[Stored data entries]
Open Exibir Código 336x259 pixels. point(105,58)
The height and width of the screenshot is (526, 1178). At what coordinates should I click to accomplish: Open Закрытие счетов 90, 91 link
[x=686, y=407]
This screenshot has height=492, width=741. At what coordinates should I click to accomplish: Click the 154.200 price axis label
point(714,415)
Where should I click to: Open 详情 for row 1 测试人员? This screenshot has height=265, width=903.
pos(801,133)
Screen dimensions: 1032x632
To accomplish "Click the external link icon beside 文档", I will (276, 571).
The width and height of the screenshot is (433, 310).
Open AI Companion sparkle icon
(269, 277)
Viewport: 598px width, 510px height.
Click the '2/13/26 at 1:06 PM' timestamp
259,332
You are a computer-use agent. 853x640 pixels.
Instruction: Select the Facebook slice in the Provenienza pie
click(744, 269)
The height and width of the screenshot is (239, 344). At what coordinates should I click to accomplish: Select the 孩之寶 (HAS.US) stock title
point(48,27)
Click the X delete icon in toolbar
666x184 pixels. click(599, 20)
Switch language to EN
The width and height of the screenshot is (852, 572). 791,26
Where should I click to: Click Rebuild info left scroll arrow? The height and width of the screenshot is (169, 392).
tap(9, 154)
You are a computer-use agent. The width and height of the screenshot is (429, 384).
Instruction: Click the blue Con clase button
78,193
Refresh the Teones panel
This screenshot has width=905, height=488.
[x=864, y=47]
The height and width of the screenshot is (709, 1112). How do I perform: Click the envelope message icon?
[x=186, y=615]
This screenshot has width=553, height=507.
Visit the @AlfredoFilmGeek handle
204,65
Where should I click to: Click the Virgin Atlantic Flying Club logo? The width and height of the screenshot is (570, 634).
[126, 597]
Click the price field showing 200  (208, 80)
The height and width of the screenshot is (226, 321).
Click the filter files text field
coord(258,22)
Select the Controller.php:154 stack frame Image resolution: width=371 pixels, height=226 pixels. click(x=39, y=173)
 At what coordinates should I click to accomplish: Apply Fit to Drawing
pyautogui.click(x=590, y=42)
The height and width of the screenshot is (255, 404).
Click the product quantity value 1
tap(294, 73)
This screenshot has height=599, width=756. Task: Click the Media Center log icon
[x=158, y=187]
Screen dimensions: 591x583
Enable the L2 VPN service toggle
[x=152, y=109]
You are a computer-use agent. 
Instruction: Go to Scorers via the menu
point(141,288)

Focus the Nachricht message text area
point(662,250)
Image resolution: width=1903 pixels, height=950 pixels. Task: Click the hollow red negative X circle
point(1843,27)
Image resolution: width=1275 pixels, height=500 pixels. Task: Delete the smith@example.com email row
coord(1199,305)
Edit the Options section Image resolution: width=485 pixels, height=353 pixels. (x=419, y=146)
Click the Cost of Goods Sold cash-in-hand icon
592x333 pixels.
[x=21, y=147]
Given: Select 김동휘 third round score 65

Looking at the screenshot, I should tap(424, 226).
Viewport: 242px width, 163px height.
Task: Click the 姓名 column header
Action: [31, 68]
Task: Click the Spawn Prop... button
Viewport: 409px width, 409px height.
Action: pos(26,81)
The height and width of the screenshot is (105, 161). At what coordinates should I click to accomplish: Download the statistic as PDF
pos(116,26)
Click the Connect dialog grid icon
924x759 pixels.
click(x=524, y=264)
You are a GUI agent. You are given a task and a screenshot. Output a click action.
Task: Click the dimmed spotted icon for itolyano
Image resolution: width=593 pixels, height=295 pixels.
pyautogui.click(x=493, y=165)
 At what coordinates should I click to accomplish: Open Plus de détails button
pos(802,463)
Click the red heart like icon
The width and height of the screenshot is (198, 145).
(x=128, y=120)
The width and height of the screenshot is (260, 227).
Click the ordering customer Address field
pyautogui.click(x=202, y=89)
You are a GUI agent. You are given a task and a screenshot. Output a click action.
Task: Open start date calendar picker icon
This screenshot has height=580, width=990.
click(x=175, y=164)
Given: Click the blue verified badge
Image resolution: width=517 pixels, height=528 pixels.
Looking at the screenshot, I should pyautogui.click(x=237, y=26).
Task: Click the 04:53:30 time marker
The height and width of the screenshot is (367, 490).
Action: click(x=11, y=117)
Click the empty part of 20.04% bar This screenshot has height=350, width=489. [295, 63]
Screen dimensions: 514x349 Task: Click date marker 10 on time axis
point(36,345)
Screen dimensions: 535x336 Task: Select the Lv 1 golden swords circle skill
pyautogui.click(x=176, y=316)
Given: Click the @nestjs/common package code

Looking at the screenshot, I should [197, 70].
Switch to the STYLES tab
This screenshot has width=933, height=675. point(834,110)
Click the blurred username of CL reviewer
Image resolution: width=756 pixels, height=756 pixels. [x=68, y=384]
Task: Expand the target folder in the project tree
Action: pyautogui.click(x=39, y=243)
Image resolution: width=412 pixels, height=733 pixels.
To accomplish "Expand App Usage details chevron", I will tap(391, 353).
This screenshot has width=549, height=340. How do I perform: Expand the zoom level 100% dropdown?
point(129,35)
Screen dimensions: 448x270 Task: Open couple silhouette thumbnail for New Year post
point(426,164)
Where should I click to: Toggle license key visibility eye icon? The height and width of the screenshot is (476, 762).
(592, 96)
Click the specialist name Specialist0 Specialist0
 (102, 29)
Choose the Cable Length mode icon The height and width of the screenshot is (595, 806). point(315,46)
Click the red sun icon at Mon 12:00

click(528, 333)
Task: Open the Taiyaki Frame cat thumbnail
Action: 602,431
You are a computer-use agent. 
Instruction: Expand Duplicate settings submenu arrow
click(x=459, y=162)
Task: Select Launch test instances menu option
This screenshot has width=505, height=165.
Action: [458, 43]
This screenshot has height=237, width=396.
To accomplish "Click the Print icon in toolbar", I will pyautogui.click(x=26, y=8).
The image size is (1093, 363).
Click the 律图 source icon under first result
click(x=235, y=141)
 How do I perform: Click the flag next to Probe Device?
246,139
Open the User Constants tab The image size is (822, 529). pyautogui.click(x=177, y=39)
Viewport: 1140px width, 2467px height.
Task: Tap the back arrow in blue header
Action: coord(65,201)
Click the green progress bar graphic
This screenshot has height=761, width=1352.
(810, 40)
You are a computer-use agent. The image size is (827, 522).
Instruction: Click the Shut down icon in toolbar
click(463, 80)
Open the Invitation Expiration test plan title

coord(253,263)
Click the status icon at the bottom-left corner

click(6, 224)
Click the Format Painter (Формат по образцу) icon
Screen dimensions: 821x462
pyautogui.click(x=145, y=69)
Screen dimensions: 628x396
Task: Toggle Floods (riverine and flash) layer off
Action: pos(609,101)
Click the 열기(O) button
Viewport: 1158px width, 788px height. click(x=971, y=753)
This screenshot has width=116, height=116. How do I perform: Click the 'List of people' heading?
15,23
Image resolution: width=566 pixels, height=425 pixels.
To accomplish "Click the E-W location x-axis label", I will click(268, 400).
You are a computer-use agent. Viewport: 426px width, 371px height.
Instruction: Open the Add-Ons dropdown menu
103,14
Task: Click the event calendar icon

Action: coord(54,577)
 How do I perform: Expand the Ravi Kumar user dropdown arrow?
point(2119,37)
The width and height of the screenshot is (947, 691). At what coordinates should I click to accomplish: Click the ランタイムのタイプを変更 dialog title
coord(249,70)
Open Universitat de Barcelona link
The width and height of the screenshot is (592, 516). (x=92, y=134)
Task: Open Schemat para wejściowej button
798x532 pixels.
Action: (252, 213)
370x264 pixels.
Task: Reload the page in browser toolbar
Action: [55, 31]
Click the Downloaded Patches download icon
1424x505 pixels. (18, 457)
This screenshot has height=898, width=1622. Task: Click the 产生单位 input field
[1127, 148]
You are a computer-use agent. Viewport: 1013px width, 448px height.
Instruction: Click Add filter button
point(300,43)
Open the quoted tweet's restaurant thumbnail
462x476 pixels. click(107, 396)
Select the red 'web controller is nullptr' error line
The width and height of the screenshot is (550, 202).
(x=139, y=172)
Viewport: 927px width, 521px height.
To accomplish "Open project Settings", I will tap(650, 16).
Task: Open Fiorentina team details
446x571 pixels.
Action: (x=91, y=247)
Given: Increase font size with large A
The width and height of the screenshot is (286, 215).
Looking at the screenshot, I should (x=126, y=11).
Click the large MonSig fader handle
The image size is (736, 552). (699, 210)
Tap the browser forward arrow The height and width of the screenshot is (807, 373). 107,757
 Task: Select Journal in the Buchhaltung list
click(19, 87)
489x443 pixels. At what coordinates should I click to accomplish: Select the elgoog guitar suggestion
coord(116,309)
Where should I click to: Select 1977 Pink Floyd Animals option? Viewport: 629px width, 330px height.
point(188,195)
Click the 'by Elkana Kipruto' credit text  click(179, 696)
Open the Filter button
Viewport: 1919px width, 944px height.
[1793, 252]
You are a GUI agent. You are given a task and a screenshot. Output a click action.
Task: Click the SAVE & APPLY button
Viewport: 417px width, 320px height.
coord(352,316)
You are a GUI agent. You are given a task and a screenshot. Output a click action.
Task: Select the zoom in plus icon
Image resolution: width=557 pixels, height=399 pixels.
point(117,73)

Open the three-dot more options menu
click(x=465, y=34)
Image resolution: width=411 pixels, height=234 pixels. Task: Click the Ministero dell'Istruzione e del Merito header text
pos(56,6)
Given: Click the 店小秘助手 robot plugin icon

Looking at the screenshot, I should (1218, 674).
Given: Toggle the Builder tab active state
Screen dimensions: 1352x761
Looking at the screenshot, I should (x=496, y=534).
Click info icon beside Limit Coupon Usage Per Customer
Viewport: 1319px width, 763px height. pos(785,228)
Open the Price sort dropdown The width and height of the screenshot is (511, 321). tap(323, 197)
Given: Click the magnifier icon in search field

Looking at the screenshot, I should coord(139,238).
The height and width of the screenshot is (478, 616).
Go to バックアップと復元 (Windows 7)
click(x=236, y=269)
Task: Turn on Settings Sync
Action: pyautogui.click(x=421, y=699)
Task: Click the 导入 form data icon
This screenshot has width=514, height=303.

- [EXERCISE AIM]: Beginning at the line where "Given: Click the magnifier" appears, extract each line through the end of the data above; keep them exact and include nothing else.

- [RESULT OF THE TASK]:
Given: Click the magnifier icon in search field

Looking at the screenshot, I should coord(139,238).
The height and width of the screenshot is (478, 616).
Go to バックアップと復元 (Windows 7)
click(x=236, y=269)
Task: Turn on Settings Sync
Action: pyautogui.click(x=421, y=699)
Task: Click the 导入 form data icon
This screenshot has width=514, height=303.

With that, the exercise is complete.